Elle eut regret alors d’avoir présenté Georges si tôt à deux ennemis. Aussi, espérant éviter cette terrible question : « Pourquoi celui-là et pas un autre ? » elle essaya de réparer ce qu’elle considérait comme une faute.

Le dimanche suivant, elle invita quelques personnes à passer la soirée chez elle sans façon, pour distraire Marguerite, qui tombait dans une sorte de rêvasserie inquiétante, disait-elle.

— Viendra-t-on ?… acceptera-t-on cette invitation prématurée ? se demanda-t-elle toute la semaine, avec une préoccupation évidente et silencieuse.
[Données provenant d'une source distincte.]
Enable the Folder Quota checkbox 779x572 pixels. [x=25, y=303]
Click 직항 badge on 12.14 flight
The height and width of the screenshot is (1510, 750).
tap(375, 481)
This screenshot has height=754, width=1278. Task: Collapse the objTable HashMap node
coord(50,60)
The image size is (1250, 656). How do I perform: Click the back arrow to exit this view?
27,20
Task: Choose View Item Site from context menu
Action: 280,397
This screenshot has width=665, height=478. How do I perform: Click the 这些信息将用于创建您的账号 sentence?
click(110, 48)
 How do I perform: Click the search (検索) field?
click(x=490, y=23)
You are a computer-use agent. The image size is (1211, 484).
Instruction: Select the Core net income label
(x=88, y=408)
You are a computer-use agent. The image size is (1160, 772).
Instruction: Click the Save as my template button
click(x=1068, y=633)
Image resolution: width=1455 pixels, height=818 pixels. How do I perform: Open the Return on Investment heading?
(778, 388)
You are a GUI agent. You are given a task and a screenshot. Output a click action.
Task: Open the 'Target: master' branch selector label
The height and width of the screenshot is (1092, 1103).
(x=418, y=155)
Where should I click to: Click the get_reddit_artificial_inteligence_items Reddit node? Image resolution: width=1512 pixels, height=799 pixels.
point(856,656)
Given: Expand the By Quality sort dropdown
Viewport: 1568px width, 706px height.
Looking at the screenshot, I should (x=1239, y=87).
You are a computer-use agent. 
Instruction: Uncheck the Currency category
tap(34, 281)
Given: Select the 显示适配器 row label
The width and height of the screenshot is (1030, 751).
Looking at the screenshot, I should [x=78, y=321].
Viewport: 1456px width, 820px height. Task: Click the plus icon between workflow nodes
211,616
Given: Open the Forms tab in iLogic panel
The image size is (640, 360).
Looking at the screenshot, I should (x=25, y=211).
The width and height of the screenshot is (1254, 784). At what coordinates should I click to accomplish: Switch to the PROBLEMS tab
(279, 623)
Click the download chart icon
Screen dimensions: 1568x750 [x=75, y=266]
On n’eut garde d’y manquer ; elle avait compté sur le désœuvrement et l’orgueil des femmes de la petite ville, et elle avait eu raison.

Comme si Blanche avait eu le don de lire dans le cœur de sa fille, la tristesse morne qui n’avait pas quitté Marguerite depuis la mort de son père et la condamnation de Marianne s’enfuit peu à peu. Cet heureux résultat, madame de Sauvetat ne manqua pas de l’attribuer à l’influence de ses nouvelles réunions intimes.

Peu de personnes étaient cependant admises, chez elle, M. madame et mademoiselle Gaste, M. Chanteclair et sa femme, M. et madame Drieux, madame Sembre, une nouvelle amie de madame de Sauvetat et sa plus proche voisine, enfin Georges Larroche, Jacques et M. de Boutin.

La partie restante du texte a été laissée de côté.